On Monday at the International Serious Games Event in England, "McDonald's Interactive" director Andrew Shimery-Wolf announced that "We can no longer stand by while McDonald's corporate policies help lead the planet to ruin." The group, he added, was breaking away from its parent company to directly address the fast-food giant's unsustainable ways. Inspired by the training videogame America's Army, MI devised a game that can simulate various environmental and business conditions and how manipulating different aspects can affect both the bottom line and ecological problems like deforestation. By running sims, they realized that Abrubt Social Change (ASC), not mere "ethical consumerism," is the answer. Shimery-Wolf told attendees at the games conference:
The concept of Abrupt Social Change, or ASC, is an old and respectable one, a shortcut from rationality to the nerve centers of power that has often accomplished what more systemic approaches cannot. The British Occupation of India, the Vietnam War, even feudalism in Europe were only ended through ASC movements.

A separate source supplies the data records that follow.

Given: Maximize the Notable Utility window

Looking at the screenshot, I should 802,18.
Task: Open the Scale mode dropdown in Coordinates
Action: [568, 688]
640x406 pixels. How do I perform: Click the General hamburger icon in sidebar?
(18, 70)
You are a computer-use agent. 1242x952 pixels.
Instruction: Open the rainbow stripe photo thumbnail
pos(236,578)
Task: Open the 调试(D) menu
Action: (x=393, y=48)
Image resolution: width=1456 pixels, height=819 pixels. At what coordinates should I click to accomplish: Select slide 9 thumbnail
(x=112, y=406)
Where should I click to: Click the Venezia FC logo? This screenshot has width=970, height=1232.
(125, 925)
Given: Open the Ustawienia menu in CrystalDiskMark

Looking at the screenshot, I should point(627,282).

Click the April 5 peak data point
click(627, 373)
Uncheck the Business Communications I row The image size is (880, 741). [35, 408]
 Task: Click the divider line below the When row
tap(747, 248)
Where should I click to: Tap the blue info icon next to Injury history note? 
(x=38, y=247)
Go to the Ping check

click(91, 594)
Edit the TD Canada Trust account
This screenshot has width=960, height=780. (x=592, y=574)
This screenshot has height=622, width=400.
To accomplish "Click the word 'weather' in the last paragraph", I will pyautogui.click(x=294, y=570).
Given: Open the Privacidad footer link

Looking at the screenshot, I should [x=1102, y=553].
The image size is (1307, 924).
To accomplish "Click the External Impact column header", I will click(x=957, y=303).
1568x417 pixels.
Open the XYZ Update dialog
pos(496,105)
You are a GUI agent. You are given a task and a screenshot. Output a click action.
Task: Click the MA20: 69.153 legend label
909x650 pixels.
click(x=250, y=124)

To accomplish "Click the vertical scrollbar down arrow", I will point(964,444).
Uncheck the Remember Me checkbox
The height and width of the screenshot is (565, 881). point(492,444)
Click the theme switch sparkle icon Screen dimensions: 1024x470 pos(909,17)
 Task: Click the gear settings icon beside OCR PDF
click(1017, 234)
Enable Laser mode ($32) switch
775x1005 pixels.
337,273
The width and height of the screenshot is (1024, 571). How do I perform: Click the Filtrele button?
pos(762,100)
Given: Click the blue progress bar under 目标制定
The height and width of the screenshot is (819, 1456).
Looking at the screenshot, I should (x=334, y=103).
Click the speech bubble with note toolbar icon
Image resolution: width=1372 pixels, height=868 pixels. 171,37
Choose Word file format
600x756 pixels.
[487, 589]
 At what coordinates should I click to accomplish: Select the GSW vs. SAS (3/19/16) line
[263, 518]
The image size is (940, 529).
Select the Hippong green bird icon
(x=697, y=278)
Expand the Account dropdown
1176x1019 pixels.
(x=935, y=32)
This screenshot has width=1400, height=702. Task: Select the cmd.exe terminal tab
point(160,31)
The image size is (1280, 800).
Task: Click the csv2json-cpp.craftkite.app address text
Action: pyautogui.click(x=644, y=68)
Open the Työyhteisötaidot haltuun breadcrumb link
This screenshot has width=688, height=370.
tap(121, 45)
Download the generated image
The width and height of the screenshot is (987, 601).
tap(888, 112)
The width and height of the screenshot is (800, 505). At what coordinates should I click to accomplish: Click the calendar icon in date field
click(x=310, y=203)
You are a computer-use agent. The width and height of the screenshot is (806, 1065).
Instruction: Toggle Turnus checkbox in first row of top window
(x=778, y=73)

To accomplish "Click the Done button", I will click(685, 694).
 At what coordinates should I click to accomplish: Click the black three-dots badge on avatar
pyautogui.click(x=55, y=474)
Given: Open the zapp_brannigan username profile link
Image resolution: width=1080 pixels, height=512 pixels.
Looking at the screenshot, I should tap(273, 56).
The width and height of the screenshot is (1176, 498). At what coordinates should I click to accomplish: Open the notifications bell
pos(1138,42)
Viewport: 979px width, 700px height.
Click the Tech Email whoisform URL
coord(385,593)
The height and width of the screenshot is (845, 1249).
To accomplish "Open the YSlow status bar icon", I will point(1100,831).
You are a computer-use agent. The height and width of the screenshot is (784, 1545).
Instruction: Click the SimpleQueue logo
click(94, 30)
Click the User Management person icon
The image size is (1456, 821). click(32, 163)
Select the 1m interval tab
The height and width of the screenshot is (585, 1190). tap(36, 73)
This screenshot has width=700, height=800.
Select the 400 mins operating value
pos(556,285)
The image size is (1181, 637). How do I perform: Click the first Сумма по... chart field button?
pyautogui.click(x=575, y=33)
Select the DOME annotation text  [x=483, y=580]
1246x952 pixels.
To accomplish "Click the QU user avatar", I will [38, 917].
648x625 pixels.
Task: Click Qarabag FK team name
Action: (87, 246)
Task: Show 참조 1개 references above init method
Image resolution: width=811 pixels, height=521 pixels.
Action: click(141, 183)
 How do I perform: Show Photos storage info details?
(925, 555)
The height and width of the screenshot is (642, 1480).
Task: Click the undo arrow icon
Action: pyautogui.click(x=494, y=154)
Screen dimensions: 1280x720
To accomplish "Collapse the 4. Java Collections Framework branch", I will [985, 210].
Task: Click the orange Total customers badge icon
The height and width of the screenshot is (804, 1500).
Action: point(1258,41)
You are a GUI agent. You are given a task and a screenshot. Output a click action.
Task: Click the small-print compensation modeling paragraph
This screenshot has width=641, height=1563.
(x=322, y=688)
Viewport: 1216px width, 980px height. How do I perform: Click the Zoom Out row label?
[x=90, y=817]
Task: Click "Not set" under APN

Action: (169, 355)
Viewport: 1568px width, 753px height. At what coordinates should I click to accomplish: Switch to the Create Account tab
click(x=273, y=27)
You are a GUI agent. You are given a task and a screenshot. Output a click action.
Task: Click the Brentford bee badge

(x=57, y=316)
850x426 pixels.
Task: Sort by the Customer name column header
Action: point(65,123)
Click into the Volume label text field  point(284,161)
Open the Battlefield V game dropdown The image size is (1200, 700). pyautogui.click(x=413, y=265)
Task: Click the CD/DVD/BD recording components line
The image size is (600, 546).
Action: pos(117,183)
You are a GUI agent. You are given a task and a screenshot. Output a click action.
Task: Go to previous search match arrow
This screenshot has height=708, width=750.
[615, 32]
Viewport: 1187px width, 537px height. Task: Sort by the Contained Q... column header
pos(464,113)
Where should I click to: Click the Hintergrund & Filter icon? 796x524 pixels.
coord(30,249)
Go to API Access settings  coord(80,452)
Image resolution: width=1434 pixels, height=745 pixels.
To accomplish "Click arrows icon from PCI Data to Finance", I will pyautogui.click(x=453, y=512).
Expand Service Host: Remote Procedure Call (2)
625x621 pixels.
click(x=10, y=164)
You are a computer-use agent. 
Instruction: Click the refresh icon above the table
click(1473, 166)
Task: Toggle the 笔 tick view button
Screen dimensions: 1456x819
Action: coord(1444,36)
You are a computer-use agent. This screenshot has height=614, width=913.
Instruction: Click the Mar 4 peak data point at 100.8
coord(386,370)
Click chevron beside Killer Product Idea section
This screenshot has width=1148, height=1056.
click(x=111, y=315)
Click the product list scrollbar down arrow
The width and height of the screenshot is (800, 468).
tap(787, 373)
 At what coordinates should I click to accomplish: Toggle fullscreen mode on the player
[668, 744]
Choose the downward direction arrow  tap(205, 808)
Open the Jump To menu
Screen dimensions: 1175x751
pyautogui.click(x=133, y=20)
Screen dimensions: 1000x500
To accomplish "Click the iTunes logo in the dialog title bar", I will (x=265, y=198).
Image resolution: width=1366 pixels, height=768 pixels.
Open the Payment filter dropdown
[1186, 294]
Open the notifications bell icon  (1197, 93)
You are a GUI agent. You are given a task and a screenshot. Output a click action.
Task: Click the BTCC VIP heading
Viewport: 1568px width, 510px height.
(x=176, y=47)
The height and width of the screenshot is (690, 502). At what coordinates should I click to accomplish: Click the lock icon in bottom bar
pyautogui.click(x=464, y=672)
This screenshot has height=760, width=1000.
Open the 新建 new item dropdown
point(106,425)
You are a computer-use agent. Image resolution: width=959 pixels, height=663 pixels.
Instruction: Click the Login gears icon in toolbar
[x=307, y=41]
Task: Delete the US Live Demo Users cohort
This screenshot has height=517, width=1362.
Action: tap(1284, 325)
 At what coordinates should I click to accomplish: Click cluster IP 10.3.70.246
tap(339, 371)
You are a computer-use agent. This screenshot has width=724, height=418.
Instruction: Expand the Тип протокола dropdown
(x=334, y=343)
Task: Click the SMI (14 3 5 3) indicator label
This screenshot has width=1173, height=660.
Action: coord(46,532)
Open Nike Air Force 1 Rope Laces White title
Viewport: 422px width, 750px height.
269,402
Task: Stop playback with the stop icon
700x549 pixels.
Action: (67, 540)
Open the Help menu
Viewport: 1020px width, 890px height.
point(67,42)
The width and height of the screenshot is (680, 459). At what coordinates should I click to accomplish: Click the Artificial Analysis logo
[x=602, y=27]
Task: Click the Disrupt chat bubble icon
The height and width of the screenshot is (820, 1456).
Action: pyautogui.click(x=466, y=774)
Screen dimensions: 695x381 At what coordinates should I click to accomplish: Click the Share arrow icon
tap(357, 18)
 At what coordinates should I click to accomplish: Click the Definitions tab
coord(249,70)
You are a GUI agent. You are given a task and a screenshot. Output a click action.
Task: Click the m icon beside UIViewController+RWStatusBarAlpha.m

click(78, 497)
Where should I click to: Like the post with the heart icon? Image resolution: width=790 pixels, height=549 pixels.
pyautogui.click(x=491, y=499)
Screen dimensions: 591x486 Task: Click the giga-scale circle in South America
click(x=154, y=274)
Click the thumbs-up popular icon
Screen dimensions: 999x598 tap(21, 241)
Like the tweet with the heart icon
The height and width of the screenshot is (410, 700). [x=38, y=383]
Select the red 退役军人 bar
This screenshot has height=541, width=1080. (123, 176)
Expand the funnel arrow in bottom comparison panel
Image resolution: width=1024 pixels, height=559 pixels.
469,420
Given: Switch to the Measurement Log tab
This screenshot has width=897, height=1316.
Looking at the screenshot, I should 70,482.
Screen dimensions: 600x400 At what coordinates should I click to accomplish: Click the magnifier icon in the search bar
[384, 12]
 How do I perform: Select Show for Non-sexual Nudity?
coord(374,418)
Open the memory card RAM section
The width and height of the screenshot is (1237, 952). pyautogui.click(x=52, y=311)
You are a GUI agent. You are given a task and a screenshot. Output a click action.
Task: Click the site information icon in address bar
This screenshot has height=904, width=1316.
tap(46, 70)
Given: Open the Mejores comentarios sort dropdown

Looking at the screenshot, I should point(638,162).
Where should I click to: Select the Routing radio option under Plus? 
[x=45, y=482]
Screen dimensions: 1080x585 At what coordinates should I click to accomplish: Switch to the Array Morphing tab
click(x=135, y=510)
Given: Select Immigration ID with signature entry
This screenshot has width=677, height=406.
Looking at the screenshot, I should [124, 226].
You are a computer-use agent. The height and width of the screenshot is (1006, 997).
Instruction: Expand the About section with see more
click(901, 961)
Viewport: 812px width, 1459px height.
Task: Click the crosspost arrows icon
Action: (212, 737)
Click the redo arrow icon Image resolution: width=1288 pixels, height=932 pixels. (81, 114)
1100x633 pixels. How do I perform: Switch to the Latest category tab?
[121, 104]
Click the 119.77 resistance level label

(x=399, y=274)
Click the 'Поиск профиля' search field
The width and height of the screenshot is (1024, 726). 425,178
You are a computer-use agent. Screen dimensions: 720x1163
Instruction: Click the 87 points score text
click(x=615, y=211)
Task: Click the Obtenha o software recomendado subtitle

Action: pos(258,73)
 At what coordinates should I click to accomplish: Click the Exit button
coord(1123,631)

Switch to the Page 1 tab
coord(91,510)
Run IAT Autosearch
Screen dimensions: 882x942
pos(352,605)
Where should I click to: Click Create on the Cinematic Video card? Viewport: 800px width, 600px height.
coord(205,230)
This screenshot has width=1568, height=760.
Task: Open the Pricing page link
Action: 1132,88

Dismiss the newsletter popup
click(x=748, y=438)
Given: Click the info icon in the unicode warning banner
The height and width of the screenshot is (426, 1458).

And just as governments and NGOs have sometimes assisted ASC movements abroad, so we can be a force for Abrupt Social Change here at home. We in the Interactive Division are using all of our autonomy within McDonald's to do so.
One thing, we are appealing to McDonald's franchisees to allow their restaurants to serve part-time as meeting areas where plans for mobilization can be developed, hatched, and acted upon. We have commitments so far from seven owners in Decatur, Illinois, Tucson, Arizona, and Troy, New York.
2. We will offer direct financial assistance from our divisional budget to groups actively involved in effecting ASC, within or outside of franchisee restaurants.
3. We will help develop technologies useful to mass mobilization, such as the cell-phone text broadcasters so useful in the Ukraine in the recent Orange Revolution. As for McMarketplace, it will serve as a tool to explore methods for change, and to learn just how governments might be forced to adequately control corporations.
Again, we strongly feel that legislation is indeed our only hope, and what we must fight for via Abrupt Social Change.
"Ethical consumerism" or other market-based approaches will not help. A recent poll showed that 83% of UK consumers intend to purchase ethically on a regular basis; 5% actually do. And boycotts and other forms of consumer pressure are valiant but ineffectual, capable of producing only momentary, localized changes in corporate policy. As for "ethical investment," its potential is sadly quite small.
No, economic forces won't save us; there's a reason we have governments, voting, and laws that must be obeyed. But since governments won't create the right laws without popular pressure, helping to generate that pressure is the only responsible choice, the only true CSR [Corporate Social Responsibility].
If it sounds too good to be true, that's cuz it is. The presentation, which followed the release of the free McMarketplace video game, is reportedly the work of Yes Men-like art/activist consortium RTMark. As far as I can tell, the actual McDonald's has not yet responded publicly to the presentation.